- **Direction A**:
Translate this sentence from the NeRF lesson extract below into Spanish: "NeRF's answer inverts the hard-surface intuition: instead of a crisp surface, represent the scene as a continuous volume of colored, semi-transparent fog, and render it by an integral you can backpropagate through."
- **Direction B**:
Reproduce the part of the NeRF lesson extract below starting with "Lessons 05–08 built" and going on through "05) only surveyed.".

--- begin Extract to read ---

Lessons 05–08 built hard geometry and the full forward rasterizer that draws it — all the way to photorealistic PBR, shadows, and global illumination (lesson 08) — yet it stayed hand-authored and non-differentiable: the rasterizer's discontinuous coverage test has no useful gradient (lesson 01 §4), so you cannot invert it. But suppose all you have is a stack of photos and you want to recover the scene's appearance, not just its shape — you need a representation and a renderer that are differentiable end-to-end. NeRF's answer inverts the hard-surface intuition: instead of a crisp surface, represent the scene as a continuous volume of colored, semi-transparent fog, and render it by an integral you can backpropagate through. This lesson derives that integral from first principles — the derivation the CV track (CV lesson 05) only surveyed.

The plan
Five moves. (1) The representation: a radiance field F:(x,y,z,\mathbf d) → (\mathbf c, σ) — an MLP whose density depends on position only (so geometry is multiview-consistent) and whose color also depends on view direction (so highlights can move). (2) Derive the volume rendering integral from the physics of an absorbing/emitting medium: transmittance obeys an ODE, and the pixel color is an expectation over where the ray terminates. (3) Discretize that integral and watch it collapse into plain front-to-back alpha compositing — the very equation lesson 10 reuses. (4) Make the MLP actually work: positional encoding to beat spectral bias, the position/direction split, hierarchical sampling, and training by photometric loss with no 3D supervision. (5) Failure modes and speedups — why NeRF is slow and per-scene, and how hash grids and factorized fields fix it, setting up lesson 10's fully explicit alternative.

--- end Extract to read ---
--- begin Material ---

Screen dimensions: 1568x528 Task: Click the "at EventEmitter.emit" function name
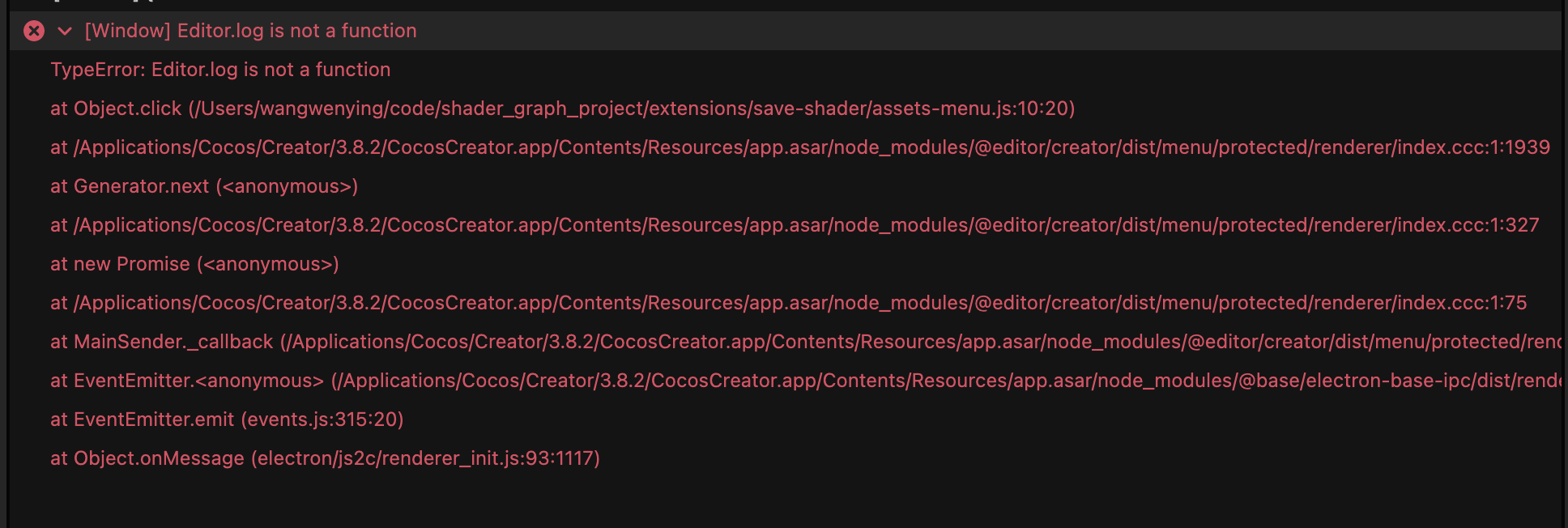(x=143, y=419)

--- end Material ---

- **Full response A**:
La respuesta de NeRF invierte la intuición de la superficie dura: en lugar de una superficie nítida, representar la escena como un volumen continuo de niebla coloreada y semitransparente, y renderizarla mediante una integral a través de la cual se pueda retropropagar.

- **Full response B**:
Lessons 05–08 built hard geometry and the full forward rasterizer that draws it — all the way to photorealistic PBR, shadows, and global illumination (lesson 08) — yet it stayed hand-authored and non-differentiable: the rasterizer's discontinuous coverage test has no useful gradient (lesson 01 §4), so you cannot invert it. But suppose all you have is a stack of photos and you want to recover the scene's appearance, not just its shape — you need a representation and a renderer that are differentiable end-to-end. NeRF's answer inverts the hard-surface intuition: instead of a crisp surface, represent the scene as a continuous volume of colored, semi-transparent fog, and render it by an integral you can backpropagate through. This lesson derives that integral from first principles — the derivation the CV track (CV lesson 05) only surveyed.